Screen taps is a belly-up bar or bar behind a concession stand giving adult moviegoers aged 21 or over an alternative to the traditional beverages offered at the theater concession stand. Offering select local and regional craft beers on draft, plus a variety of domestic bottle choices. In addition, Screen Taps have a house red or white wine. Select locations also serve margaritas and daiquiris. Screen Taps is available at Bay City 10 GDX (Bay City), Brownsburg 8 GDX (Brownsburg), Eastside 10 IMAX (Lafayette), Jackson 10 (Jackson), Kalamazoo 10 (Kalamazoo), Krafft 8 (Port Huron), and West Columbia 7 (Battle Creek). Patrons are required to present their ticket stub, show a valid I.D., and drink responsibly. No alcoholic beverages are served during G or PG features before 8:00 P.M. at all Screen Taps locations.

GQT offers incentives for repeat visits, such as GQT Rewards that allows a customer to redeem free concession items after earning a certain number of points from ticket and concession purchases. This program also offers free birthday and anniversary popcorns.

== Premium formats ==
GQT offers a few premium formats at their locations, while all locations are equipped to show 3D films in RealD 3D in select auditoriums.

===IMAX===

IMAX screens and projectors are being installed at larger theatre complexes. The only GQT IMAX theaters is located Eastside 10 IMAX.

===Giant Digital Experience (GDX)===

GDX is Goodrich Quality Theaters’ premium large format theater experience with crystal clear imaging and an amazing bright picture, delivering movies on a massive scale with massive sound. All GDX theaters feature Dolby Atmos for powerful and immersive sound-listening experience. Dolby Atmos adds overhead speakers for the most realistic sound effects. 4K projection gave viewers the most vivid colors with the sharpest details, brightest images and highest resolution picture available. Two theaters feature GDX auditoriums, Brownsburg 8 GDX and the Bay City 10 GDX.

== Employees ==

Goodrich cast members are all part-time and primarily consist of high school and college students. Cast members perform duties such as operating cash registers and cleaning theaters between shows.

Theater managers typically start out as staffers rather than directly hired in as managers. Regional Managers are responsible for all theaters in their designated area. GQT Movies has two regional offices. Regional Managers report to the GQT headquarters in Grand Rapids.
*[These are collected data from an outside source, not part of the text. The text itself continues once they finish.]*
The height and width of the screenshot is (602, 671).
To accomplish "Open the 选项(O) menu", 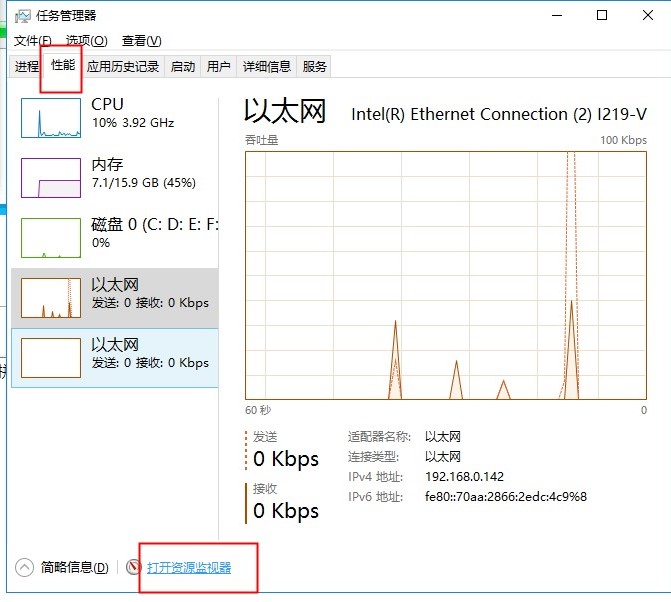I will coord(86,41).
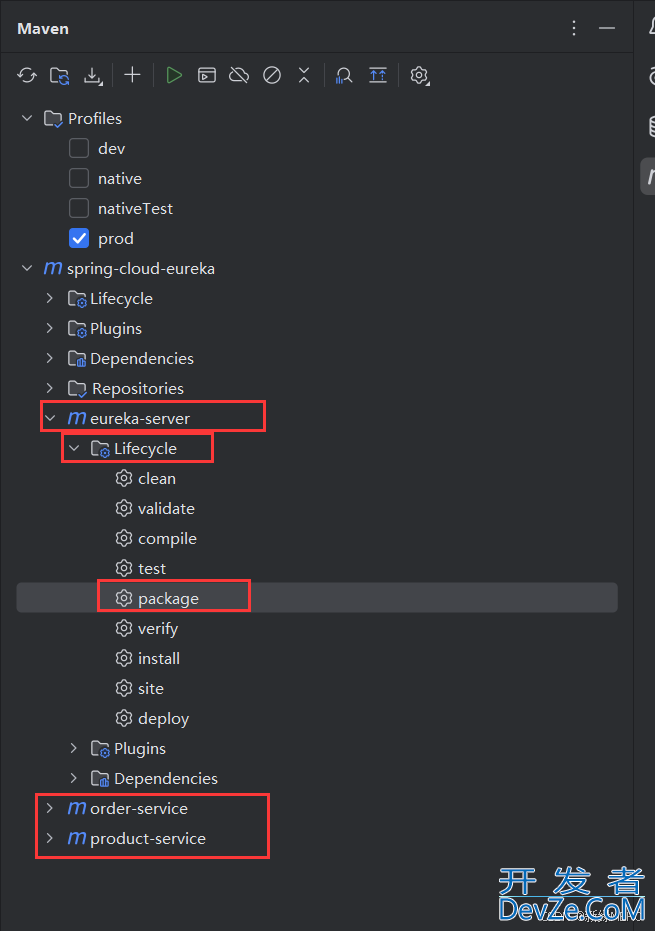
Task: Click Generate Sources and Update Folders icon
Action: (59, 75)
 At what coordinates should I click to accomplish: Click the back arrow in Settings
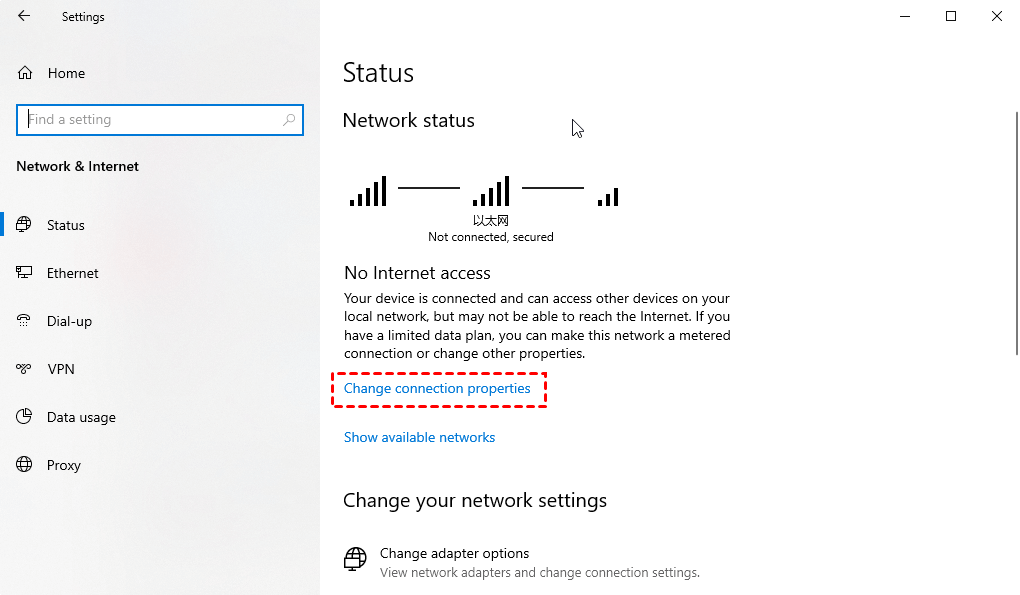[x=24, y=16]
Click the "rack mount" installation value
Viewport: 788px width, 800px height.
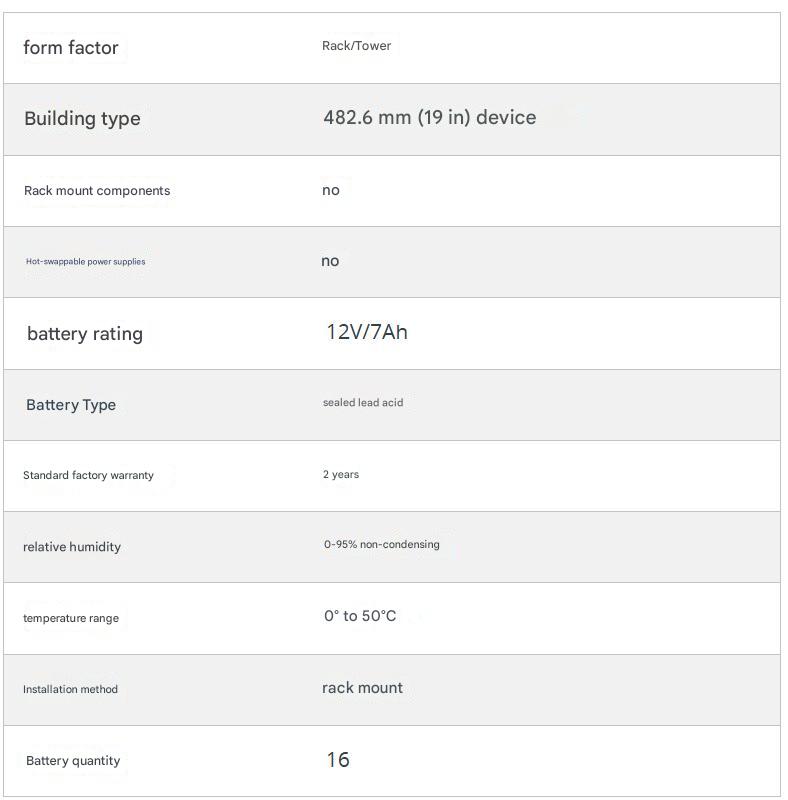point(362,688)
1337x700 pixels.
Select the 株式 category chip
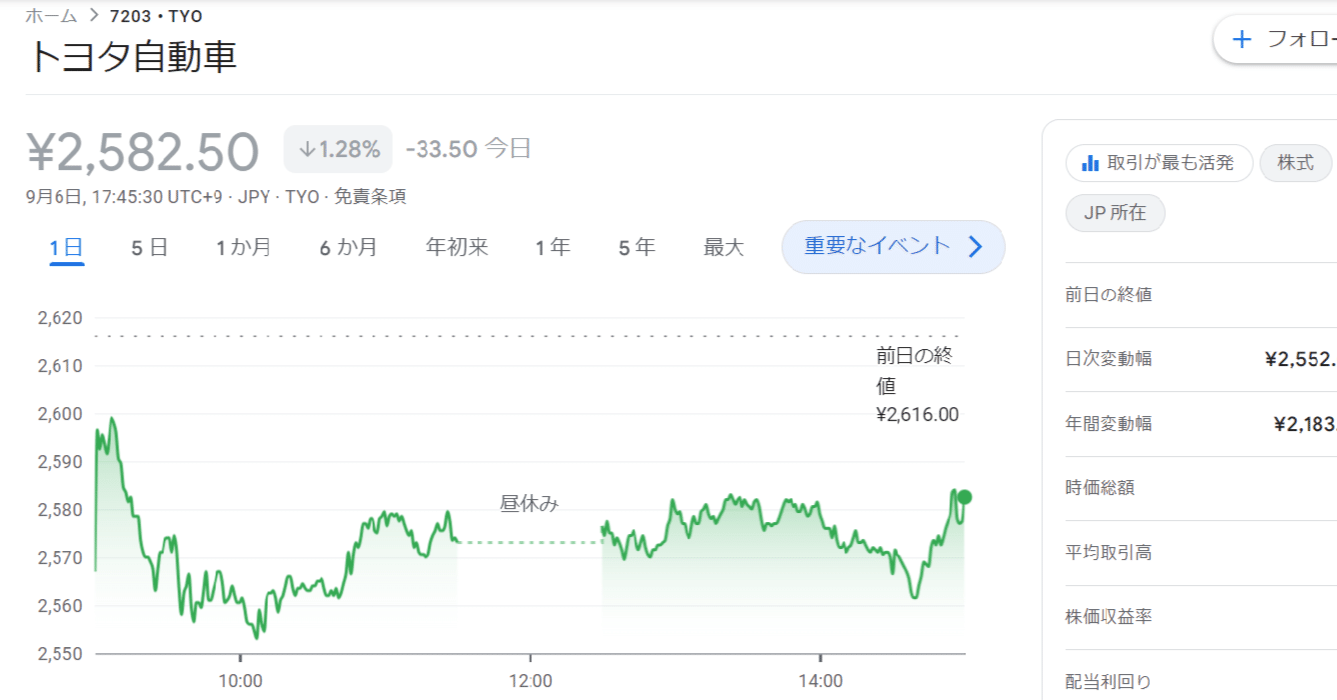click(1295, 162)
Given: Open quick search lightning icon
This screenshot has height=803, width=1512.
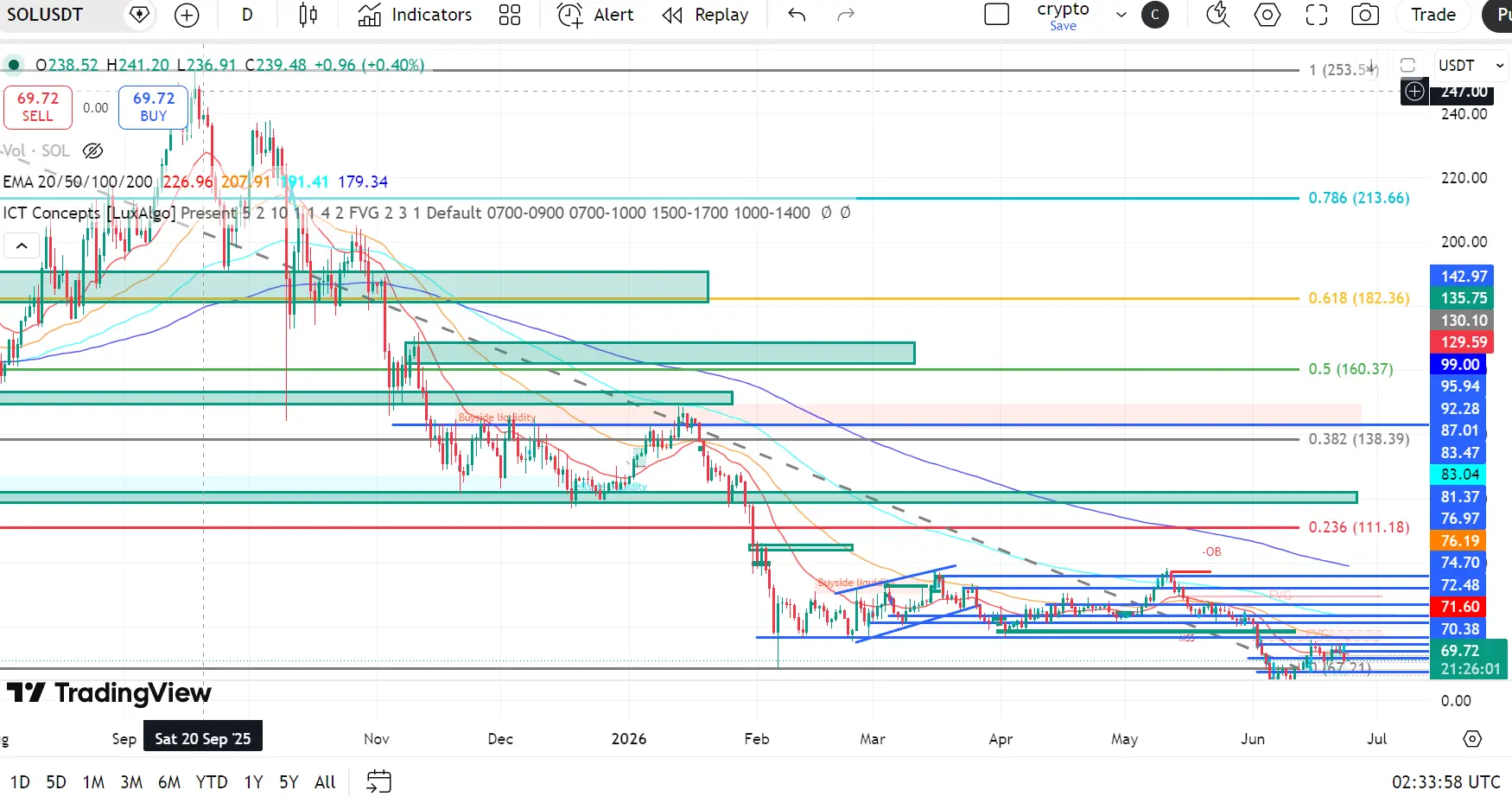Looking at the screenshot, I should 1217,15.
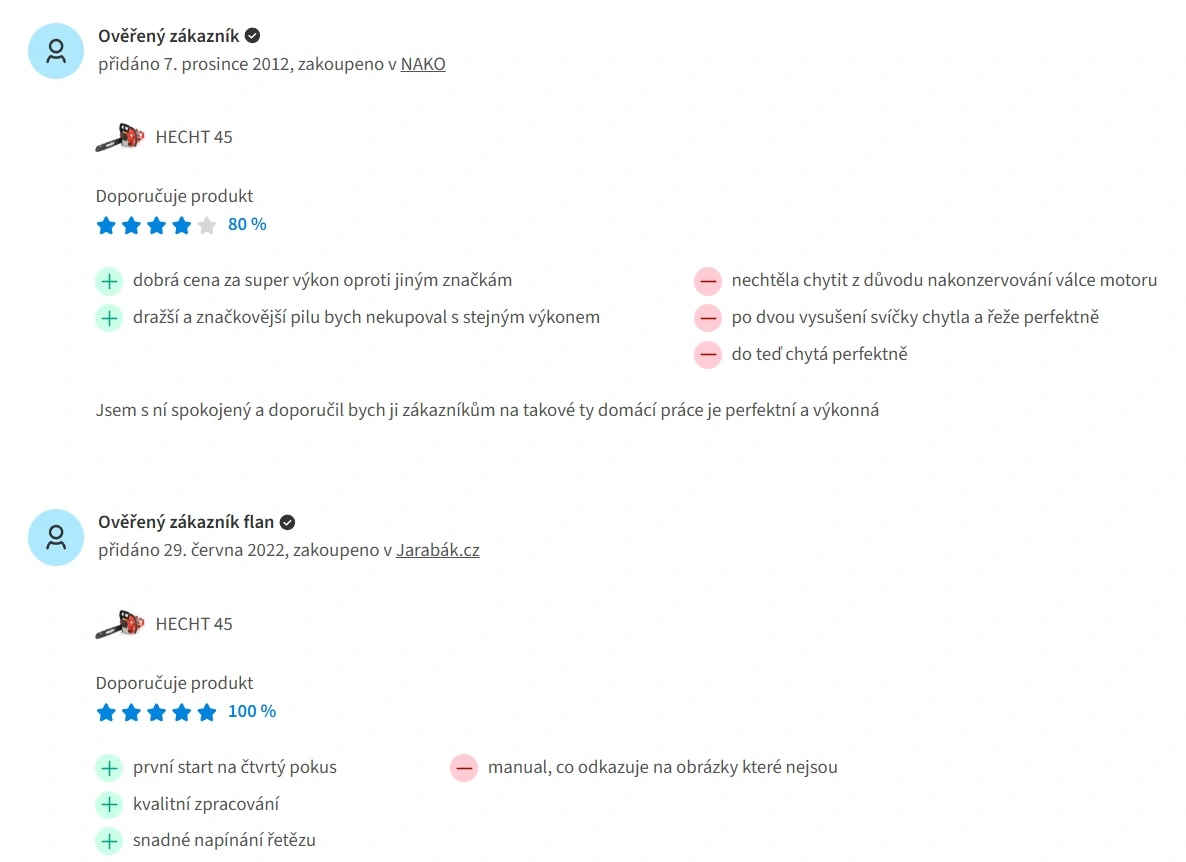Click the minus icon beside 'po dvou vysušení svíčky'

coord(707,318)
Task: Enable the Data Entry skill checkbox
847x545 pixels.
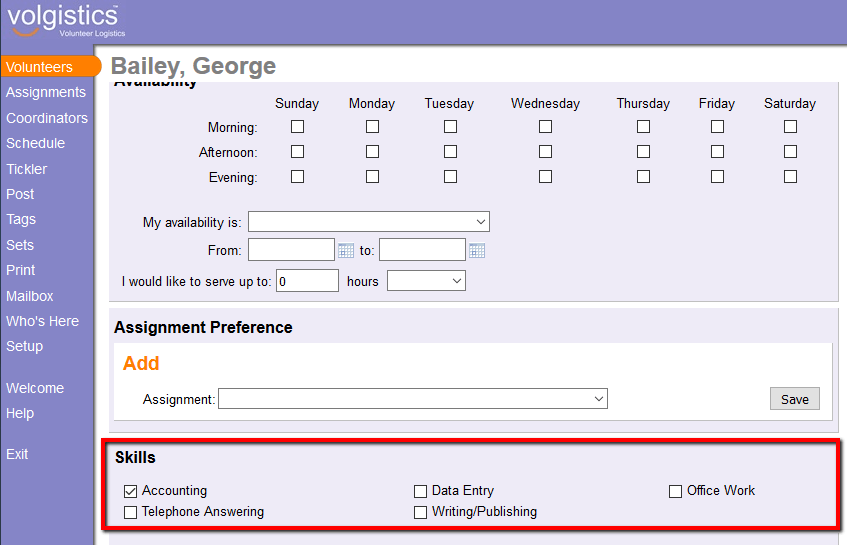Action: (421, 491)
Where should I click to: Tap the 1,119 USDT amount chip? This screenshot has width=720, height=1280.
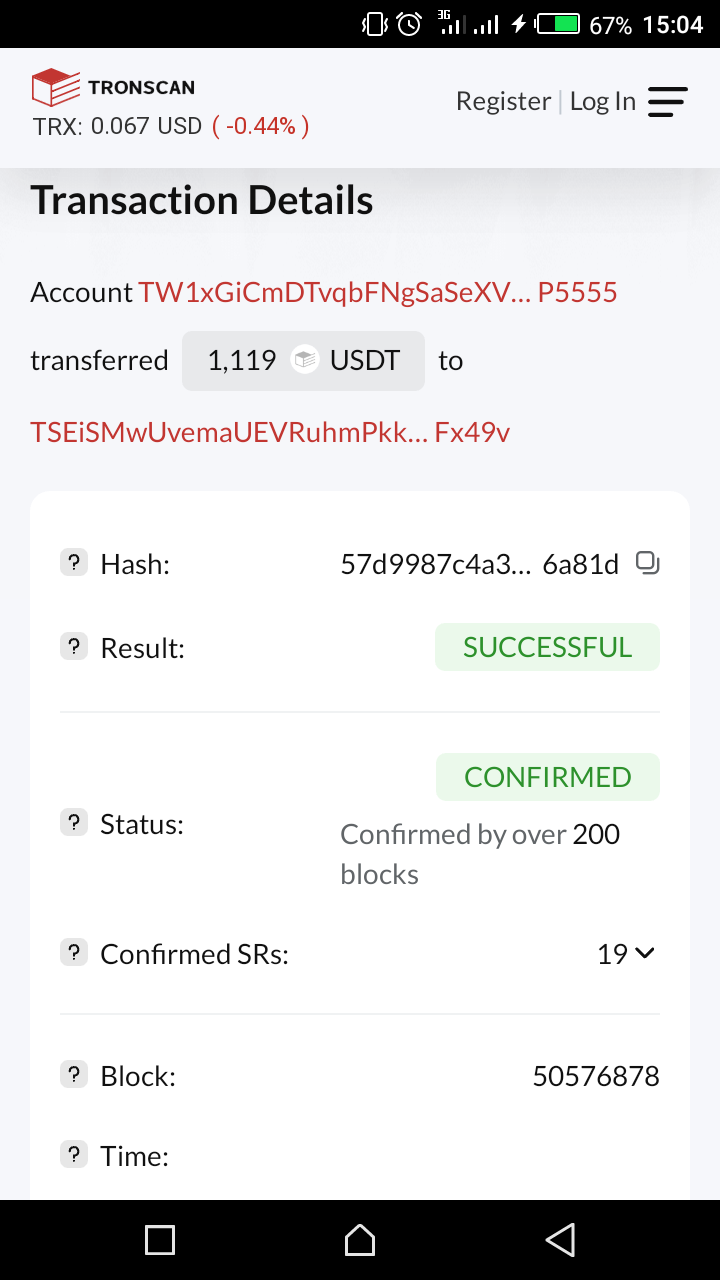(303, 361)
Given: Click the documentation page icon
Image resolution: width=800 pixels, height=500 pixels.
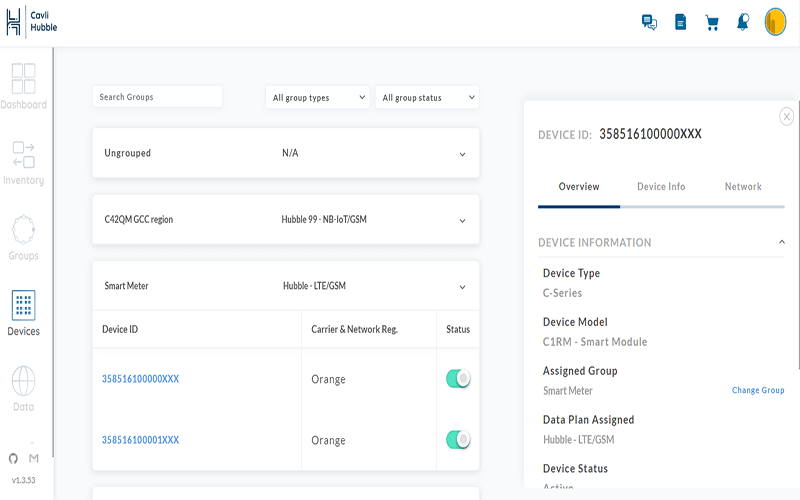Looking at the screenshot, I should pos(681,22).
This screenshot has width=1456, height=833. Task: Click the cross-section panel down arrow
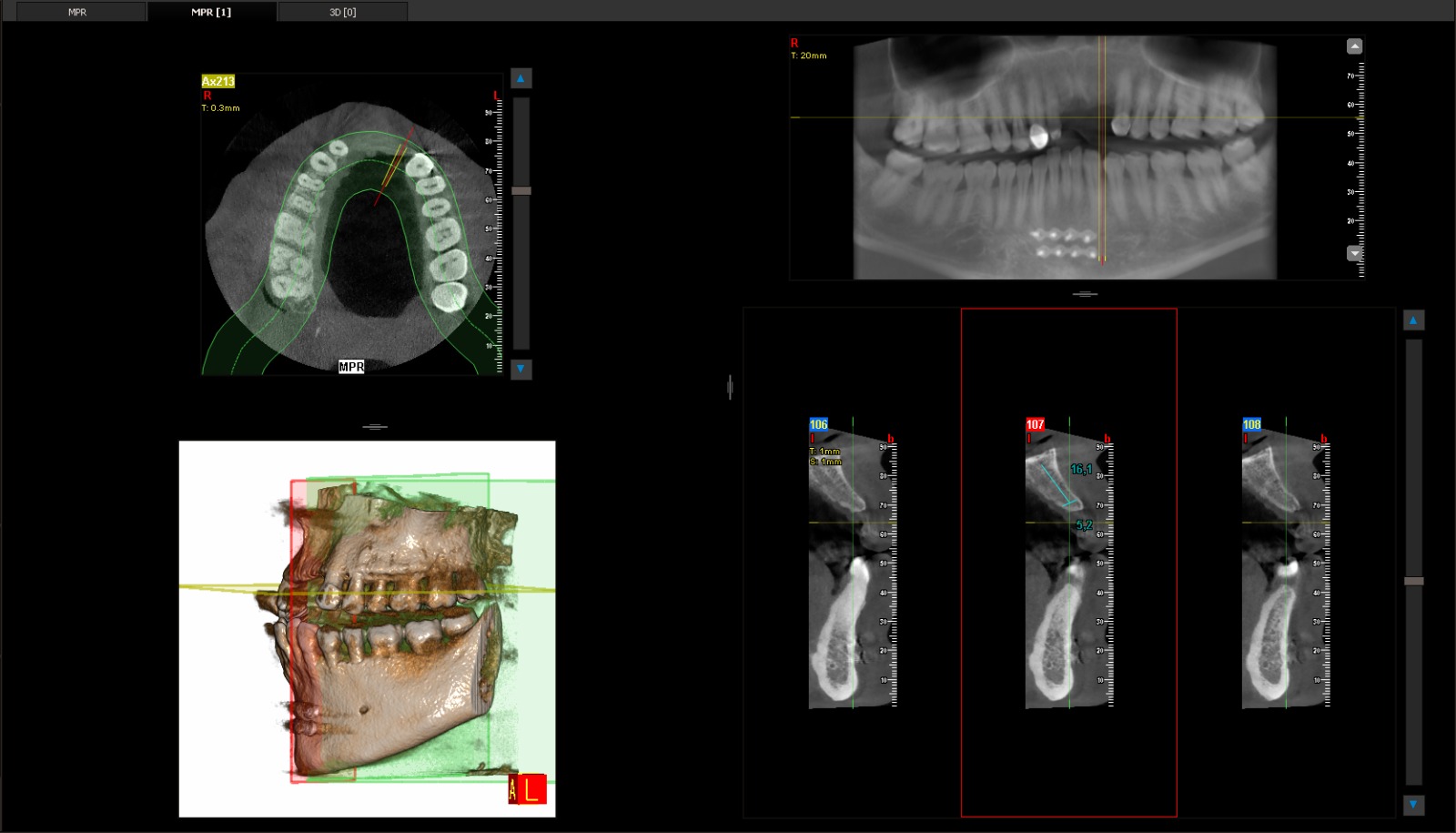(x=1413, y=805)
===Dismissal of underaged employees===
As of 2019 there have been reports that the theater chain is laying off all employees under the age of 18. According to staff members, the main reason behind the layoffs is because there is a negative connotation linked to teenagers and not solely due to their performance. As of January 1, 2020, all 16 year olds employed by the company were let go, and there were still plans to lay off all 17 year olds effective July 2020; these plans were announced before the COVID-19 pandemic took hold in the United States. Since the new ownership took over in July 2020, they have rehired 16 and 17 year olds and no longer have this policy.

== Noovie ==

A pre-show plays on all screens before performances, dubbed the Noovie, is produced by National CineMedia (NCM). The Noovie features advertisements for local establishments, nationwide ad campaigns (including movie trailers), and content created for or by GQT. The show generally runs between 15 and 25 minutes and is timed to end exactly when the movie is scheduled to begin. NCM also handles the advertising content played on flat-screen TVs located in the lobbies of GQT locations.

== R-Rated Film Policy ==

GQT follows the guidelines of the MPAA's film ratings system, which state that no person under age 17 should be admitted into an R-rated film without a parent or guardian aged 21 or older.